#### [Directives]
1/ Copy word for word the passage of the SQL basics text that begins with the words containing "- DROP TABLE" and ends with "to as queries.".
2/ Write the next part of the SQL basics text, picking up after its last sentence.

#### [Text provided]
------------------------
Basics
For each of the example queries, the first few rows of the result are included.
Statements and Queries
The function of a “SQL statement” is to communicate to the database what you’d like to do with the data. Types of statements include:
- CREATE - Creates a new table in the database.
- DROP TABLE - Removes a table from the database.
- SELECT - Allows you to read data and display it. Select statements are commonly referred to as queries.
There are a few other types of statements related to the creation and removal of data. Most analytical work involves reading and manipulating data (using SELECT
) without altering the underlying source.
Query Formatting
SQL is generally not case sensitive, but common formatting convention is to capitalize keywords (IE, SELECT
and FROM
) while leaving the names of columns and tables lowercase (account
). This aids in the legibility of commands, which only becomes more important as the queries become more complex.
------------------------
#### [Given entries]
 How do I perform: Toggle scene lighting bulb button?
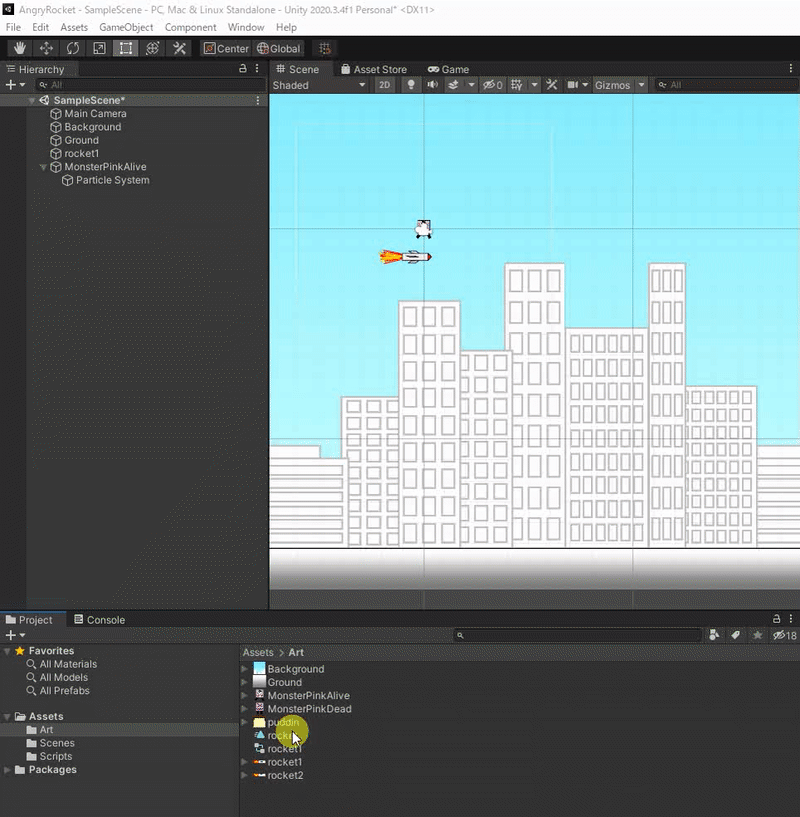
------------------------
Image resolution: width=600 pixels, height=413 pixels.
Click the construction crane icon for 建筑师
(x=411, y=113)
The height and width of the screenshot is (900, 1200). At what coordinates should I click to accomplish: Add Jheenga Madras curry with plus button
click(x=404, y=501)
------------------------
#### [Per-task answers]
1/
- DROP TABLE - Removes a table from the database.
- SELECT - Allows you to read data and display it. Select statements are commonly referred to as queries.

2/
Column names should use underscores instead of spaces (web_events
, not "web events"
). In Postgres, if there is a space in a column or table name, that name needs to be referred to with double quotes around them.
SELECT account
FROM web_events;
Different SQL environments may or may not require a semicolon at the end of the query. Best practice is to include it whether or not it is required.
SELECT & FROM
Every query contains the SELECT
and FROM
keywords. The SELECT
keyword is always followed by the columns the user wants returned. The FROM
keyword is always is always followed by the table from which those columns should be selected.
Unlike many other types of programming languages, the order of SQL statements cannot vary. SELECT
is always followed by FROM
, and not the other way around, as shown in the following examples. The order of keywords will likewise be critical for the other keywords that will be introduced in this post.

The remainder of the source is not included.